▸ EXTRACT PROVIDED

Mini-IVF [see video] is designed to recruit only a few (but high quality) eggs, thus avoiding the risks of hyperstimulation, reducing the cost of drugs from an average of $4,000 to closer to $400, reducing the number of injections, and completely avoiding the painful progesterone injections. This approach is not just a simple-minded reduction in hormonal stimulation. It is an ingeniously conceived and completely different approach to IVF, that saves the patient much of the complexity and cost associated with more conventional IVF protocols. Here is how it works.

On Day 3 of the menstrual cycle, you start on a low dose of Clomid (50mgs), but you do not stop the Clomid in five days, as is usually the custom. You just keep taking the Clomid until ultrasound monitoring shows the follicles to be ready for ovulation. A very low “booster” dose of gonadotropin (just 150iu of FSH) is added on days 8, 10, and 12. Clomid not only stimulates your own pituitary to release FSH naturally(by blocking estrogen’s suppressing effect), but by continuing the Clomid (a unique new approach), it blocks estrogen’s stimulation of LH release, and thereby blunts premature ovulation. Thus, with this simple change in protocol, old-fashioned, inexpensive Clomid is able to stimulate the development of great quality eggs for IVF.


Another advantage of this protocol is that you do not have to go on Lupron first to suppress the pituitary. Staying on Clomid blocks estrogen from stimulating your pituitary to release LH, and then retards premature ovulation without your having to be suppressed. This means that you can be induced to ovulate with just a simple injection or nasal sniff of Lupron. This causes a more natural LH surge and avoids the luteal phase defect caused by HCG that would otherwise require months of progesterone injections.

Stored entries
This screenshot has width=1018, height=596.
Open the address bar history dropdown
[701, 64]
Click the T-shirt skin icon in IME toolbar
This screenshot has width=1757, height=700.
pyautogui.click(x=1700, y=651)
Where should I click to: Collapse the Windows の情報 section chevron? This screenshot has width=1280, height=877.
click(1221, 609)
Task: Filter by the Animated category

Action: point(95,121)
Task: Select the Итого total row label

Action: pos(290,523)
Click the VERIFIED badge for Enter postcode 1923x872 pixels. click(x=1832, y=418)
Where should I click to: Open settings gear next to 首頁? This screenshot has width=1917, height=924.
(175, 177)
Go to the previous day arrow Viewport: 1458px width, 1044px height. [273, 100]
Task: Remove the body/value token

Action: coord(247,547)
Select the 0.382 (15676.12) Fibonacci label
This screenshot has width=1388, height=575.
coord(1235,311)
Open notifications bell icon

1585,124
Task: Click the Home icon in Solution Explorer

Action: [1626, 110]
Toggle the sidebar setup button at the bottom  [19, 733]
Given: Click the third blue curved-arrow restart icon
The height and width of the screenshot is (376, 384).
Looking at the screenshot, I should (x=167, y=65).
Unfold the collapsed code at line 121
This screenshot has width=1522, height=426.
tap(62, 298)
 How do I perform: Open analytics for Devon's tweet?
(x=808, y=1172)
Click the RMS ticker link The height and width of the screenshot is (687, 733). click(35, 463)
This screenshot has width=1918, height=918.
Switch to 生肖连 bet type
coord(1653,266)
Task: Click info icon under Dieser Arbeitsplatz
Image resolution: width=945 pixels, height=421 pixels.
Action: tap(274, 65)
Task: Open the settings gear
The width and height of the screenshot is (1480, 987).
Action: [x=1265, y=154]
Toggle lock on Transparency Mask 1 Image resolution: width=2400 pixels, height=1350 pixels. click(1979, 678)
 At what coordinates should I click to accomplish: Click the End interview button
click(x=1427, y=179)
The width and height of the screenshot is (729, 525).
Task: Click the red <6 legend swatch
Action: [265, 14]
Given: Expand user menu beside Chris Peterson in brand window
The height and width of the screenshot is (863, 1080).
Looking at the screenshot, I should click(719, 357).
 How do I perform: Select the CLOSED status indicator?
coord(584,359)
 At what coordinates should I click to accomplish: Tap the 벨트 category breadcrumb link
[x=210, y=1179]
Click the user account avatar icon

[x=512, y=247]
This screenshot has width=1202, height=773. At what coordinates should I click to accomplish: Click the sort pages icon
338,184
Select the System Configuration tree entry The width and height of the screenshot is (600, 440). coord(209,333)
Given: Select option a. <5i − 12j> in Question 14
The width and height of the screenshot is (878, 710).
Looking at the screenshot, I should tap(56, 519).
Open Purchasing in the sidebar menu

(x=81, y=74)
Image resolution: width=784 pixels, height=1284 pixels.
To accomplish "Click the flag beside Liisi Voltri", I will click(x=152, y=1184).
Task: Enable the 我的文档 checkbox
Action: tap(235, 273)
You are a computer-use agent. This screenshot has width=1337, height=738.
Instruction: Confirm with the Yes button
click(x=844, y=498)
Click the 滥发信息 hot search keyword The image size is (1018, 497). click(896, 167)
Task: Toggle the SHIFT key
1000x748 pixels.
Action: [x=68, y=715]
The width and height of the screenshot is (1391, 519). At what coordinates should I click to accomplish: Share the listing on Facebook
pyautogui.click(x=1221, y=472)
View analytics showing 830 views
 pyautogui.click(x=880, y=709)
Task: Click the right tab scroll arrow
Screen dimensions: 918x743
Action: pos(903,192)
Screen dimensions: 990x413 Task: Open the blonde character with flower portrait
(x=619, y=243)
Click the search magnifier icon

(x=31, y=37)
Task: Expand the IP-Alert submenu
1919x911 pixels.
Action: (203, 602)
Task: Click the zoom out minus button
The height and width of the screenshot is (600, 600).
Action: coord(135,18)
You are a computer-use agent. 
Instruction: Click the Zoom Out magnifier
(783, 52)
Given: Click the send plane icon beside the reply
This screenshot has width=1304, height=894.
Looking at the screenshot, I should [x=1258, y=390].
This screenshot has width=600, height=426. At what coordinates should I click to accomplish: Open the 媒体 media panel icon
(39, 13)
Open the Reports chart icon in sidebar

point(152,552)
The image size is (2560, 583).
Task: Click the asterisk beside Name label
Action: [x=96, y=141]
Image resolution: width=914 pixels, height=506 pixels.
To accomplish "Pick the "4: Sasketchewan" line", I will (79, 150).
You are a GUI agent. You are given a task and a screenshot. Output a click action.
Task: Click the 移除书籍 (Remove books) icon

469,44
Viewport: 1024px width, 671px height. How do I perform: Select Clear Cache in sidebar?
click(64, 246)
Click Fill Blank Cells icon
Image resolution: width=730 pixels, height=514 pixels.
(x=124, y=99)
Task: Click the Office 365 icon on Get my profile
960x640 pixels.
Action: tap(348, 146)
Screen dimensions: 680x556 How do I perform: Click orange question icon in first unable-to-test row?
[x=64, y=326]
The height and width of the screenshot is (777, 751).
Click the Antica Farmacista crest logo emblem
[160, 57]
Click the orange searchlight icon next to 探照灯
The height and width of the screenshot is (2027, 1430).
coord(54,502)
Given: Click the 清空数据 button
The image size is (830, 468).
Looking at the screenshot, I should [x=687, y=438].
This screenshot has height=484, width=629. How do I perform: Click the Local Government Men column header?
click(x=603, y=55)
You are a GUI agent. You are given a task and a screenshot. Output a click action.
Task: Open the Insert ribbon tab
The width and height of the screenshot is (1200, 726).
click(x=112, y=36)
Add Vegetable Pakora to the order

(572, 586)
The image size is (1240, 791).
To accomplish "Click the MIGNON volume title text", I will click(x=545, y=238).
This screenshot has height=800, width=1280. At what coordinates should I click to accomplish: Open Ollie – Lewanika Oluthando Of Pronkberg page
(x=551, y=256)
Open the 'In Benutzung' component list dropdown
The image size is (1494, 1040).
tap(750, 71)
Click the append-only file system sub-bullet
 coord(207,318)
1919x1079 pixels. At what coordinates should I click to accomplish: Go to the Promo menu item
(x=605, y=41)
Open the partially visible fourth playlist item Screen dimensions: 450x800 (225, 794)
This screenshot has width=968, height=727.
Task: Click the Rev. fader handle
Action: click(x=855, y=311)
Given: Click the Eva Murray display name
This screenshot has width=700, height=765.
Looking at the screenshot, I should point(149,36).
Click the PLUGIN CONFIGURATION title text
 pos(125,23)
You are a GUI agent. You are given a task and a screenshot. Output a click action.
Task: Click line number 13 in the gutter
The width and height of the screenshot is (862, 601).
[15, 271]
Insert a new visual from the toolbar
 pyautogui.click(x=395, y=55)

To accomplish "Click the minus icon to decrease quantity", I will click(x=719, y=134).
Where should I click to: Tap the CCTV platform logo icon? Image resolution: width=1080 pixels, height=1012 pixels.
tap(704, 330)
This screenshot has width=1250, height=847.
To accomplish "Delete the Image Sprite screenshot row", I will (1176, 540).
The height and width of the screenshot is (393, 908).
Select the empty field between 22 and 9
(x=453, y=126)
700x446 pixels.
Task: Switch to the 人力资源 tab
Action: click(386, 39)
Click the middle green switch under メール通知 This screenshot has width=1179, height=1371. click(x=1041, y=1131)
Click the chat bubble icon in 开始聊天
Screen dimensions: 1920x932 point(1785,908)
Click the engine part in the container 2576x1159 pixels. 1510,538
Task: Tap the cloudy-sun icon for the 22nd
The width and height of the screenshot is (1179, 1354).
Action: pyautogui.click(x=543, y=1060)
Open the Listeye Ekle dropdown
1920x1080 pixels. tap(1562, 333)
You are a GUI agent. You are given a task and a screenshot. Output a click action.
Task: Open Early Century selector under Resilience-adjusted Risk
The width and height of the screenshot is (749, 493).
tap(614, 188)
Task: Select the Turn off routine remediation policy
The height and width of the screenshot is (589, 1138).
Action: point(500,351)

▸ WHAT IS EXPECTED
Continue the passage on the mini-IVF protocol from where it ends.

▸ ANSWER TO THIS PROBLEM
The next step is to recognize that Clomid has a negative effect on the uterine lining (because it prevents estrogen from stimulating the endometrium). That is one reason why results in the past have been so poor with the use of Clomid for ovarian stimulation. The embryos are less likely to implant in such endometrium. But that problem is solved by using the Japanese protocol for embryo freezing, “vitrification,” which I have discussed already. We can now freeze the embryos almost with impunity using this approach, with only a 1% risk of loss. Then these embryos are transferred the next month in a “natural cycle” with no need for taking any hormones at all. Even if you do not naturally ovulate predictably, you can be given one injection of Lupron in the follicular phase (once your follicle reaches 1.5cm) to induce natural luteinization and still have a natural cycle embryo transfer with no hormones. The Day 3 frozen embryo would then be transferred five days later, and there is no need for taking any hormones at all.


Even for poor prognosis cases of older women with low remaining ovarian reserve, there is an advantage to mini-IVF over high dose stimulation. Such patients normally yield very few eggs anyway even with huge megadoses of gonadotropin. If they have any quality eggs remaining, mini-IVF is just as likely to yield as many eggs (very few, of course) as giving huge megadoses of gonadotropin. Even in the worstcase scenario, if there are no good eggs left at all, at least patients can discover this with less money spent on drugs.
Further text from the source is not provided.